If I multiply dx to both sides and then integrate, from 0 to L/2,

W_{left} = \dfrac{kl^2}{8}+ \int_0^{L/2} 2\sqrt{2} P_2 A dx

But P2 is not constant.

 

[Chestermiller]

But the pressure is changing. How do I evaluate the work done?

You already calculated total the work done by the gas in the left chamber on the gas and spring in the right chamber as W=2P_0V(\sqrt{2} -1)+ \dfrac{kl^2}{8}, but, when you calculated the heat Q (from W + ΔU_left), you omitted the first term of W. (I have also corrected the second term to take into account the error we made in determining the spring energy, as pointed out by TSny.).

You also calculated ΔU_left and corrected the sign. So, to get the heat added to the left chamber, all you need to do now is:

Q = ΔU+W

Chet

 

[utkarshakash]

W=2P_0V(\sqrt{2} -1)+ \dfrac{kl^2}{8},

Chet

I still don't understand why this term denotes the work done by the gas. Please help.

 

[Chestermiller]

I still don't understand why this term denotes the work done by the gas. Please help.

When we analyzed the right chamber, we determined the final pressure and final temperature using the formulas for adiabatic reversible compression (PV^γ=C) and the ideal gas law. The equation for adiabatic compression inherently included the work done on the gas by the piston. Once we knew the temperature, we calculated the change in internal energy of the gas in the right compartment, which was equal to the adiabatic work done by the piston on the gas in the right compartment. But this is also equal to the work done by the gas in the left compartment on the piston. So this is how we got the work done by the gas in the left compartment. (We could have gotten the same results by saying that the sum of the internal energy changes in the two compartments plus the energy stored in the spring has to equal the heat added, since, for the combination of the two compartments, no work is done on the surroundings).

Chet

 

[utkarshakash]

When we analyzed the right chamber, we determined the final pressure and final temperature using the formulas for adiabatic reversible compression (PV^γ=C) and the ideal gas law. The equation for adiabatic compression inherently included the work done on the gas by the piston. Once we knew the temperature, we calculated the change in internal energy of the gas in the right compartment, which was equal to the adiabatic work done by the piston on the gas in the right compartment. But this is also equal to the work done by the gas in the left compartment on the piston. So this is how we got the work done by the gas in the left compartment. (We could have gotten the same results by saying that the sum of the internal energy changes in the two compartments has to equal the heat added, since, for the combination of the two compartments, no work is done on the surroundings).

Chet

Thanks for your help.

P.S.- Is there any good book which you'd like to recommend on Thermodynamics? You see, I'm very weak in it.

 

[Chestermiller]

Thanks for your help.

P.S.- Is there any good book which you'd like to recommend on Thermodynamics? You see, I'm very weak in it.

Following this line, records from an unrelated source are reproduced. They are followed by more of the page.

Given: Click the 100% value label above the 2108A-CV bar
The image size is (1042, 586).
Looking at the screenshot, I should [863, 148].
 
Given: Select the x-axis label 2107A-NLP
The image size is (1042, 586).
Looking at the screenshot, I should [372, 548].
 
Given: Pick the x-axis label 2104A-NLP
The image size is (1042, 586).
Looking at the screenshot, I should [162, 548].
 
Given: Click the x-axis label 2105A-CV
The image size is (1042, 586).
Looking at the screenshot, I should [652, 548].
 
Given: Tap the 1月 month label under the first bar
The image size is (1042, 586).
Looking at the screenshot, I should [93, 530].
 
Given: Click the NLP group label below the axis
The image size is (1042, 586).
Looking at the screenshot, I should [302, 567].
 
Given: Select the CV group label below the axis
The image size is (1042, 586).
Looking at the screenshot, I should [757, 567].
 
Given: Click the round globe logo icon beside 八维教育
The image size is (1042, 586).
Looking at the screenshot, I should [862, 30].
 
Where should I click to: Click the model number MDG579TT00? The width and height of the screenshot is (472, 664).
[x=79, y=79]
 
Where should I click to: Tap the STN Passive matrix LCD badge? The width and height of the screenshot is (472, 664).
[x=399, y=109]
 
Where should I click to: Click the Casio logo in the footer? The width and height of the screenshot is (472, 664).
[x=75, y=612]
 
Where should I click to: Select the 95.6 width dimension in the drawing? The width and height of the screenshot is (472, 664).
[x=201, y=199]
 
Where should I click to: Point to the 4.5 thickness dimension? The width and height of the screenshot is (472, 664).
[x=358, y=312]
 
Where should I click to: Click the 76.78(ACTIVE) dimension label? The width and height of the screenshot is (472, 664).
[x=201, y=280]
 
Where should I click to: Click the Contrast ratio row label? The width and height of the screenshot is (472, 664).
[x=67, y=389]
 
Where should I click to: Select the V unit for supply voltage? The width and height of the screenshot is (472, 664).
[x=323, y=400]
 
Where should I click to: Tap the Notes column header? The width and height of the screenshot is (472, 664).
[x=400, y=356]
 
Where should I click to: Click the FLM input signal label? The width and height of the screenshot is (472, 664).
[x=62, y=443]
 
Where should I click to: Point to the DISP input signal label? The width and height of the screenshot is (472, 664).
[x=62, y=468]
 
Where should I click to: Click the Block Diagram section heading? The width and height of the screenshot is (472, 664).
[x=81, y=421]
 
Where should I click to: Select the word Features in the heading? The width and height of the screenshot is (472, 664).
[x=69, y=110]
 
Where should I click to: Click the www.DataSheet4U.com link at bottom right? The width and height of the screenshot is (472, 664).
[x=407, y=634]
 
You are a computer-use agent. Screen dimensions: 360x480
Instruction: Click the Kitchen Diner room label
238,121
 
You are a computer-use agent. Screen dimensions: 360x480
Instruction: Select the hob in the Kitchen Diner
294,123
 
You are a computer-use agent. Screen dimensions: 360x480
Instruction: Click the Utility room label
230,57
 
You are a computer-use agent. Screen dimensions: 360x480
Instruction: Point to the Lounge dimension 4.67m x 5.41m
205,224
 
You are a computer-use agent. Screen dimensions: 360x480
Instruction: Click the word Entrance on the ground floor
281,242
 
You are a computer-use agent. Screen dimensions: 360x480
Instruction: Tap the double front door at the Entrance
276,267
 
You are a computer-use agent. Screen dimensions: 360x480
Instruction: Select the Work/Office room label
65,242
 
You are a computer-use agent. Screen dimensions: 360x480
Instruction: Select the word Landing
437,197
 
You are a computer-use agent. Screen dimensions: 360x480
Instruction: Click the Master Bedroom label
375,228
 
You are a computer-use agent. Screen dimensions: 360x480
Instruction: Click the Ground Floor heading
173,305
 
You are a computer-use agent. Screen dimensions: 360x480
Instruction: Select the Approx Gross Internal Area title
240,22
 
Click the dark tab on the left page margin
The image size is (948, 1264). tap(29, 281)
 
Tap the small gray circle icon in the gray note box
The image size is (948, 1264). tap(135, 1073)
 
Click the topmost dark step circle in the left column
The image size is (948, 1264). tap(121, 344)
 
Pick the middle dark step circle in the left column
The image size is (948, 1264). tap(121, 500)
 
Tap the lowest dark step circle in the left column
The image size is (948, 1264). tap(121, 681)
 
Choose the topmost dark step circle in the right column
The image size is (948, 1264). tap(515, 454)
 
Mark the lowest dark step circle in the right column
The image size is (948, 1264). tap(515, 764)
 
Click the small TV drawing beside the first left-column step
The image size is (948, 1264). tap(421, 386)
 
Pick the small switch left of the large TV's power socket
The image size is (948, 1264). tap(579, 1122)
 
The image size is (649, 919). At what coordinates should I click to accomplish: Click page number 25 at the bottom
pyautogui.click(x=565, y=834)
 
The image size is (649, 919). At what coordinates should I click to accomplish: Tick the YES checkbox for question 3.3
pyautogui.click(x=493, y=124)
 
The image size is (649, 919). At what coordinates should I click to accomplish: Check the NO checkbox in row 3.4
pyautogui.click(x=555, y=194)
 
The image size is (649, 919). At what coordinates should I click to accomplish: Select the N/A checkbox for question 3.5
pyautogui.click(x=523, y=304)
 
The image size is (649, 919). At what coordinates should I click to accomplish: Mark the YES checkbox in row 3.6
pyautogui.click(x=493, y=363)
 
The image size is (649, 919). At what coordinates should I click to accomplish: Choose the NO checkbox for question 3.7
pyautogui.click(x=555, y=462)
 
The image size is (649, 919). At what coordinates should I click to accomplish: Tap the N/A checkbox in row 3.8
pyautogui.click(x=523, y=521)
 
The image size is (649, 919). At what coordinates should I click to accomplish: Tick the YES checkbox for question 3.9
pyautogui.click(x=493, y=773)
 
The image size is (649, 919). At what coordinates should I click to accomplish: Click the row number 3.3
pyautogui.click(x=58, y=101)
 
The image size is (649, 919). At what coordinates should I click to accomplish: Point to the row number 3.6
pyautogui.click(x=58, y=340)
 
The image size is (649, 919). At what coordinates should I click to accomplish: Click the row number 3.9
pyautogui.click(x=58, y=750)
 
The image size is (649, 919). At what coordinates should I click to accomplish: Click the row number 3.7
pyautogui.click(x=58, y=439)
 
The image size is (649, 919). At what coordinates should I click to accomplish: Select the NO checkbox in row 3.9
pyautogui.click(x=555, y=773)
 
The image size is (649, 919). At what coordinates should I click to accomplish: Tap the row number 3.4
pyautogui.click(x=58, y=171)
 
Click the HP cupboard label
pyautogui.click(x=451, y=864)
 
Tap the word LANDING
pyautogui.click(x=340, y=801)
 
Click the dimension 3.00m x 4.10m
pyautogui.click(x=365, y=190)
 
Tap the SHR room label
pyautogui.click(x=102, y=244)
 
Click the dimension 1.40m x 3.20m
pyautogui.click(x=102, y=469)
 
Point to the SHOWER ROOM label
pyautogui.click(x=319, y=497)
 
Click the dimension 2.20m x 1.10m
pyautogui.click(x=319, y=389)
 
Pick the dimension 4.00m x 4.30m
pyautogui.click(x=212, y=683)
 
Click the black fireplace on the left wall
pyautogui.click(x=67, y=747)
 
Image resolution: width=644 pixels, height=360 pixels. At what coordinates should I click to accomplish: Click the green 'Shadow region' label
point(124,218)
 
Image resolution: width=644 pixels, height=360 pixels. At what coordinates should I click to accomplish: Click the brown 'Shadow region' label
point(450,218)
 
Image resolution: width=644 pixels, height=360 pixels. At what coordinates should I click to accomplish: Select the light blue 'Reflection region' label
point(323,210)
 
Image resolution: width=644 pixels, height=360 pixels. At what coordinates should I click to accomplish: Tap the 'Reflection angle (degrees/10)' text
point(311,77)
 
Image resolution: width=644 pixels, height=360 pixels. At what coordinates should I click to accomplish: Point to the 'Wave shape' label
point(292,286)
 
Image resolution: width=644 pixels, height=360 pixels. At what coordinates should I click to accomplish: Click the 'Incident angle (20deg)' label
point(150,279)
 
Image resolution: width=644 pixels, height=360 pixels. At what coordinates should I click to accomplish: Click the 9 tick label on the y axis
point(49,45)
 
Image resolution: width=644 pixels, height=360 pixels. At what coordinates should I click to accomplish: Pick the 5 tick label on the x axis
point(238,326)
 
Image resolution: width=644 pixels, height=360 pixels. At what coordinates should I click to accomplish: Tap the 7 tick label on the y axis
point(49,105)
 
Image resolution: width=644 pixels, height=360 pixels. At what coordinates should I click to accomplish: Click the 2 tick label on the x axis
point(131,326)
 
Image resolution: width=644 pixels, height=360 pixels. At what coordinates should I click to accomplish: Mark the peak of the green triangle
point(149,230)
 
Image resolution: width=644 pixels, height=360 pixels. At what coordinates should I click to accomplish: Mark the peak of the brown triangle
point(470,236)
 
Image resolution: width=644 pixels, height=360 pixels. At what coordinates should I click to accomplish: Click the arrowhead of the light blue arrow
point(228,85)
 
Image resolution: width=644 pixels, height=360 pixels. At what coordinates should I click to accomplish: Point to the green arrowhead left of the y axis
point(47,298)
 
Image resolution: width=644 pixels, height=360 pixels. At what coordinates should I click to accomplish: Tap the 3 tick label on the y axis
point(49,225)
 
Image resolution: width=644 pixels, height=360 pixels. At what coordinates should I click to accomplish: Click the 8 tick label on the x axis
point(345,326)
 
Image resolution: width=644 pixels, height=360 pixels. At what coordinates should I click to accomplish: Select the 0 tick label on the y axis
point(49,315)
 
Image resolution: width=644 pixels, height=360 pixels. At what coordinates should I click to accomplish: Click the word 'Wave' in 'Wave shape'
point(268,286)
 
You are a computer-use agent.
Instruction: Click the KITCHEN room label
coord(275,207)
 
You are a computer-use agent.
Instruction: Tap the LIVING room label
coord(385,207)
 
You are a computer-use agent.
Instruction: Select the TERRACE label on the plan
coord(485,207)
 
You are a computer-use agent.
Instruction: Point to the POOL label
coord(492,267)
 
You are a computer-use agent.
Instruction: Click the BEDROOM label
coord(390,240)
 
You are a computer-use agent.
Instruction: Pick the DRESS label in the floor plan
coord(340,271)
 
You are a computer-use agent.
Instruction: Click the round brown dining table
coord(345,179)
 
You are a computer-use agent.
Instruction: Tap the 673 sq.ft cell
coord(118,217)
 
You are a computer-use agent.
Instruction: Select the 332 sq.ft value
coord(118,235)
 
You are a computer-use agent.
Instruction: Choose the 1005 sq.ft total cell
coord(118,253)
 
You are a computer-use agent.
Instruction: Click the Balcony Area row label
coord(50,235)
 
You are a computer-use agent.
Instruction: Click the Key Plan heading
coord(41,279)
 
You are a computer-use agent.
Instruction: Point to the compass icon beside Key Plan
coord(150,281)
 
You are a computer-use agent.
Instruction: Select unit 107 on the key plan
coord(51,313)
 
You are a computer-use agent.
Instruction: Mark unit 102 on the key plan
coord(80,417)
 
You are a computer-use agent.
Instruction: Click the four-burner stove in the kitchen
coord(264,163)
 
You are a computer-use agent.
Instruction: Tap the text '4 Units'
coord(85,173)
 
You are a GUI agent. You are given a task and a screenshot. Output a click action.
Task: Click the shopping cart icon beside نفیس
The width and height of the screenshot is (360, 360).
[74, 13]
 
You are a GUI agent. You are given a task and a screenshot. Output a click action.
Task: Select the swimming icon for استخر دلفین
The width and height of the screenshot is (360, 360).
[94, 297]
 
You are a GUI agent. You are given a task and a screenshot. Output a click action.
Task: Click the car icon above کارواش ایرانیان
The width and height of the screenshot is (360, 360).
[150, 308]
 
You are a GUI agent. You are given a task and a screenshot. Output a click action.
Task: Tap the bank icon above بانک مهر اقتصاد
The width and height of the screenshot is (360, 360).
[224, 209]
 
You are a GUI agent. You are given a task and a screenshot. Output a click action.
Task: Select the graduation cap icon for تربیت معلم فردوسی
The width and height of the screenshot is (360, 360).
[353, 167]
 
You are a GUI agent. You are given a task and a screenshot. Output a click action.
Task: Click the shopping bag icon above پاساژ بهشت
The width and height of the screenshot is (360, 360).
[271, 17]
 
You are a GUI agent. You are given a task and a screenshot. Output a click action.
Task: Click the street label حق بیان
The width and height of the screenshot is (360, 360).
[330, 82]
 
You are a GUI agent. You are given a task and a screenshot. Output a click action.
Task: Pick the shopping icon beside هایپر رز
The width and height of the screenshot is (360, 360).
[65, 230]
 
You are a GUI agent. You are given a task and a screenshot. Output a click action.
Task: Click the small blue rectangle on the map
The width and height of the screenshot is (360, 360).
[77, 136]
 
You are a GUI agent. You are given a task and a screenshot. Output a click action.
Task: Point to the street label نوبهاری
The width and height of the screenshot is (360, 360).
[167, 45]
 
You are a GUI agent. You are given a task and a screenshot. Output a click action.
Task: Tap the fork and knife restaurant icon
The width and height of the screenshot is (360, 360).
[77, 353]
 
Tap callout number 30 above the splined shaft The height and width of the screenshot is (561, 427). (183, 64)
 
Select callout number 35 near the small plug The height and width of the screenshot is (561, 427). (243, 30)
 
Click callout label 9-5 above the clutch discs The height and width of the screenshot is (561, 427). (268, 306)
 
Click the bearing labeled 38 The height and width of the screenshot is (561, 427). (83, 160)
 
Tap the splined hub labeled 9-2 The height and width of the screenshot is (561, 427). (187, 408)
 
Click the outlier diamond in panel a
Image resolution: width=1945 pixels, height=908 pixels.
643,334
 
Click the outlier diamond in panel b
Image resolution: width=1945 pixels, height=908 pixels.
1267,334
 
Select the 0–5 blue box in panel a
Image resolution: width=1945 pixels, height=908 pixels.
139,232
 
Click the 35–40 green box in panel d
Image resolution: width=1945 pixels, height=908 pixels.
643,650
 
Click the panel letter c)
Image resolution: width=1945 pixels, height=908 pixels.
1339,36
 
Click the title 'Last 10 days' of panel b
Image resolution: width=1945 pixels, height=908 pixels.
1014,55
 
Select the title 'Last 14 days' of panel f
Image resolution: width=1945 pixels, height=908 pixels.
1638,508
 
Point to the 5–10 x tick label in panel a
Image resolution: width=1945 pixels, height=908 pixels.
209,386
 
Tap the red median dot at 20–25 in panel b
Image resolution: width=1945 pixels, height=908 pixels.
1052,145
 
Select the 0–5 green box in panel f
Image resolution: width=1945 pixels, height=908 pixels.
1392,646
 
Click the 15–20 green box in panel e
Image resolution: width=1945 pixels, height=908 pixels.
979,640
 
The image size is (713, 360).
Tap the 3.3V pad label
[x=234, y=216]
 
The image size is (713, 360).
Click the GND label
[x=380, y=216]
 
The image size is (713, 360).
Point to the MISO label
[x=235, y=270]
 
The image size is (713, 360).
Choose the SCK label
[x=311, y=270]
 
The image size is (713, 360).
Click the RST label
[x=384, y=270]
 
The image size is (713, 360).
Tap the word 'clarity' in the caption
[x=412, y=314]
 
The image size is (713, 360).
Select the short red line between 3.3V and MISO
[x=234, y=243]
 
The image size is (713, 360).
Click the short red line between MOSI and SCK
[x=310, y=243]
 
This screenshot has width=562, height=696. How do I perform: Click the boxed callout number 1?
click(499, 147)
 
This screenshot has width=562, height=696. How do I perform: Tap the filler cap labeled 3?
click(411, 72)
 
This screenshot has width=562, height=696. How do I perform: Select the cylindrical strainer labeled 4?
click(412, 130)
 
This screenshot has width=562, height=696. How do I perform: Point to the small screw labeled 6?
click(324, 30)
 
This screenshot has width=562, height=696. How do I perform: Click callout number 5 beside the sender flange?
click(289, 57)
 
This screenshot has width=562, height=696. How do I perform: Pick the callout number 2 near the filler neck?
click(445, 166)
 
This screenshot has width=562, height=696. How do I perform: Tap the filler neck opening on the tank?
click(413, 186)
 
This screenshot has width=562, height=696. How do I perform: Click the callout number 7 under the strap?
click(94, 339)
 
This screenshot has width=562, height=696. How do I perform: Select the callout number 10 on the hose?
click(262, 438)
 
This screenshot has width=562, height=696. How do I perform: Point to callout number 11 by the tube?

I don't think you are weak in it at all. You seem to have a better sense than most people learning the subject about the fundamentals, and you seem to have good intuition (and mathematical ability). I haven't really ever found a thermo book that I'm happy with. My daughter used Introduction to Chemical Engineering Thermodynamics by Smith and Van Ness, and I thought that was pretty OK. The best thing you can do is practice doing a lot of problems. I think the problems I've seen you working on are very instructive.

Please also note that I added a few words about the spring to my previous response.

Chet

 

[utkarshakash]

I don't think you are weak in it at all. You seem to have a better sense than most people learning the subject about the fundamentals, and you seem to have good intuition (and mathematical ability). I haven't really ever found a thermo book that I'm happy with. My daughter used Introduction to Chemical Engineering Thermodynamics by Smith and Van Ness, and I thought that was pretty OK. The best thing you can do is practice doing a lot of problems. I think the problems I've seen you working on are very instructive.

Please also note that I added a few words about the spring to my previous response.

Chet

Thanks for your valuable suggestions.